先日、沖縄普天間基地所属のヘリコプターが緊急脱出用の窓を小学校の校庭に落した事案がありました。CH-53ですが、自衛隊にいたMH-53と窓は同じです。

緊急脱出用なのでレバーを引くだけで落ちるようになっているのですが、普通のフライトで落ちたらまずいので、レバーをワイヤで固定します。ワイヤの有無はパイロットの飛行前点検で一目でわかりますが、事故機のパイロットは見落としました。

実弾射撃の訓練を見せてもらったことがありますが、自衛隊が見たら卒倒します。

自衛隊だと弾薬の管理は厳重なので、事前に既定の弾数を詰めた弾倉を渡し、射撃が終わったら、残弾がないことと薬きょうの数が渡した数と合っていることを確認します。

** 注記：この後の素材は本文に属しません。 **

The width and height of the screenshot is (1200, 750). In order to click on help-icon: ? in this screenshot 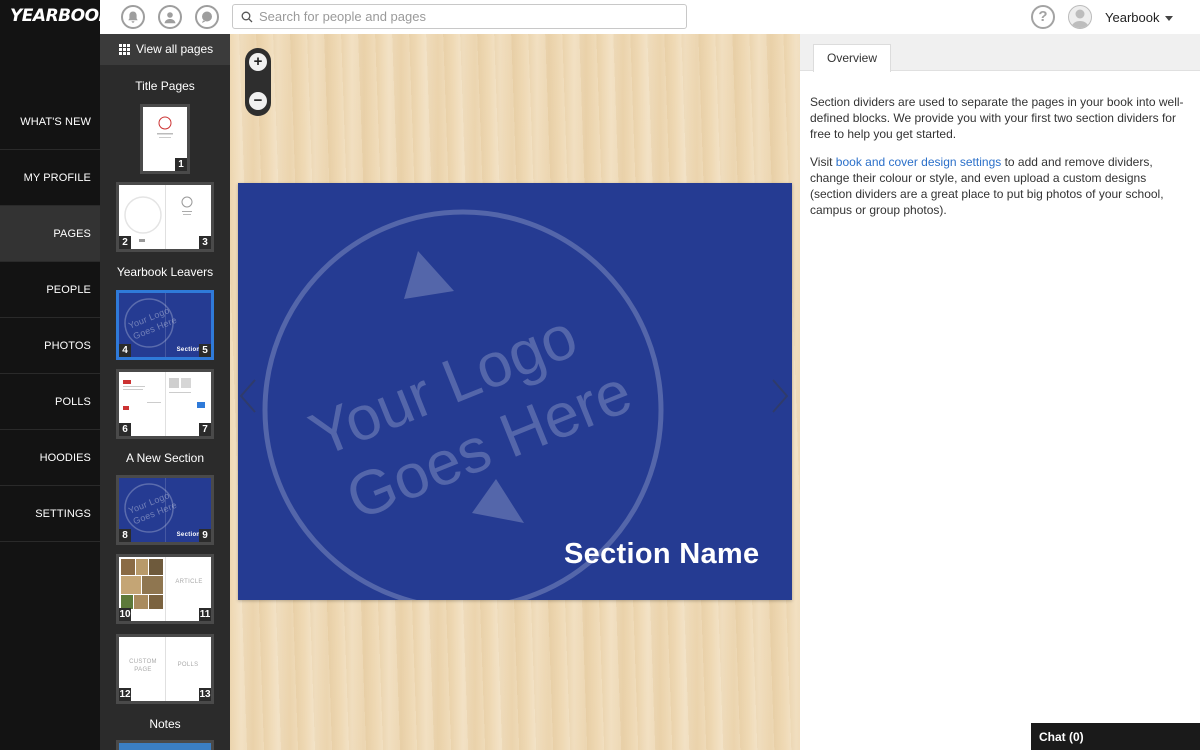, I will do `click(1043, 17)`.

米軍は紙箱に入った弾薬を持って来て、各人好きなだけの数を取り出し、射撃します。

上手い人は少ししか取らないし、上手くないと思う人はたくさん取ります。理にはかなっていますが、誰が何発取ったとか撃ったとか管理はしないし、当然、撃ち殻薬きょうは回収しません。

長年そうなので、空挺部隊の歌みたいに多少ブラックなことを言わないとダメなんでしょうね。